Capital budgeting unit 4 assignment
Capital Budgeting Unit 4 Assignment
Note: In addition to your solution to each computational problem, you must show the supporting work leading to your solution.
1.“Why is expected return considered forward-looking? What are the challenges for practitioners to utilize expected return”?
2.“Describe how different allocations between the risk-free security and the market portfolio can achieve any level of market risk desired”.

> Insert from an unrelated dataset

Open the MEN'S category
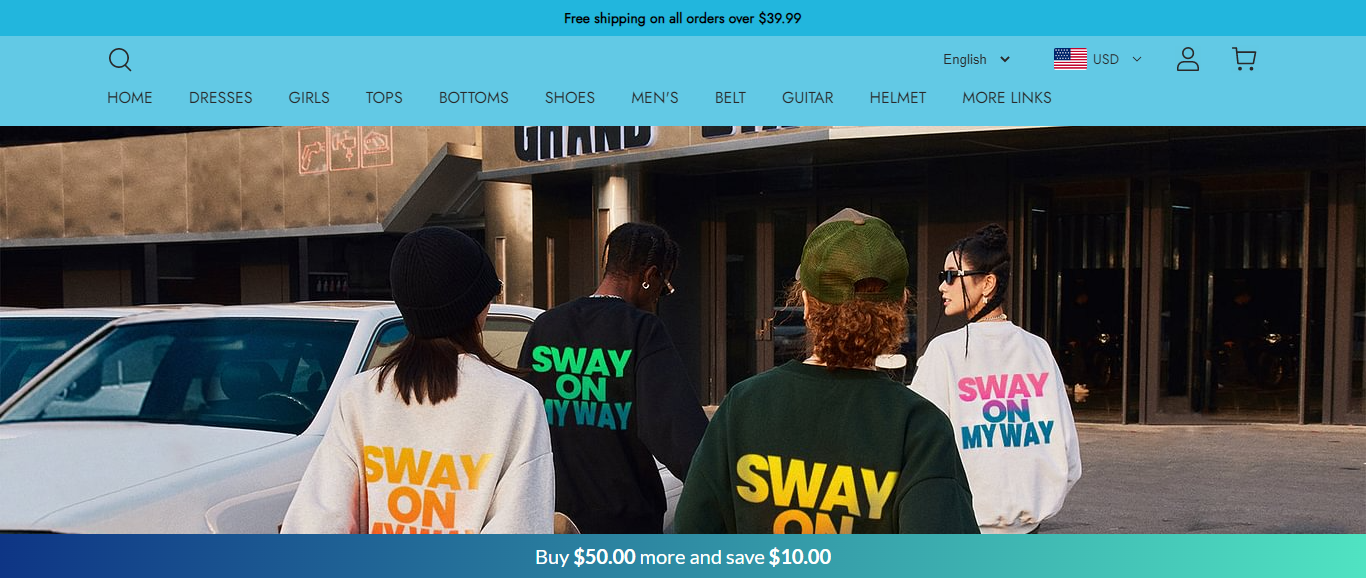The image size is (1366, 578). coord(655,98)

3.Refer to the table below to complete this question. “Compute the expected return given these three economic states, their likelihoods, and the potential returns”.
4.“If the risk-free rate is 6 percent and the risk premium is 5 percent, what is the required return”?
5.“The average annual return on the Standard and Poor’s 500 Index from 1986 to 1995 was 15.8 percent. The average annual T-bill yield during the same period was 5.6 percent. What was the market risk premium during these 10 years”?
6.“Hastings Entertainment has a beta of 0.24. If the market return is expected to be 11 percent and the risk-free rate is 4 percent, what is Hastings’ required return”?
o Use the capital asset pricing model to calculate Hastings’ required return.
7.Calculate the beta of your portfolio, which comprises the following items: (a) Olympic Steel stock, which has a beta of 2.9 and comprises 25 percent of your portfolio, (b) Rent-a-Center stock, which has a beta of 1.5 and comprises 35 percent of your portfolio, and (c) Lincoln Electric stock, which has a beta of 0.2 and comprises 40 percent of your portfolio (Cornett, Adair, & Nofsinger, 2014).
Economic State |
Probability |
Return |
Fast Growth |
0.30 |
40% |
Slow Growth |
0.50 |
10% |
Recession |
0.20 |
−25% |
8 FedEx Corp stock ended the previous year at $103.39 per share. It paid a $0.35 per share dividend last year. It ended last year at $106.69. If you owned 300 shares of FedEx, what was your dollar return and percent return”?
9 “Rank the following three stocks by their level of total risk, highest to lowest. Rail Haul has an average return of 12 percent and standard deviation of 25 percent. The average return and standard deviation of Idol Staff are 15 percent and 35 percent; and of Poker-R-Us are 9 percent and 20 percent”.
10 “Rank the following three stocks by their risk-return relationship, best to worst. Rail Haul has an average return of 12 percent and standard deviation of 25 percent. The average return and standard deviation of Idol Staff are 15 percent and 35 percent; and of Poker-R-Us are 9 percent and 20 percent”.
a. Before solving this problem, calculate the coefficient of variation.
11 “Year-to-date, Oracle had earned a −1.34 percent return. During the same time period, Valero Energy earned 7.96 percent and McDonald’s earned 0.88 percent. If you have a portfolio made up of 30 percent Oracle, 20 percent Valero Energy, and 50 percent McDonald’s, what is your portfolio return”?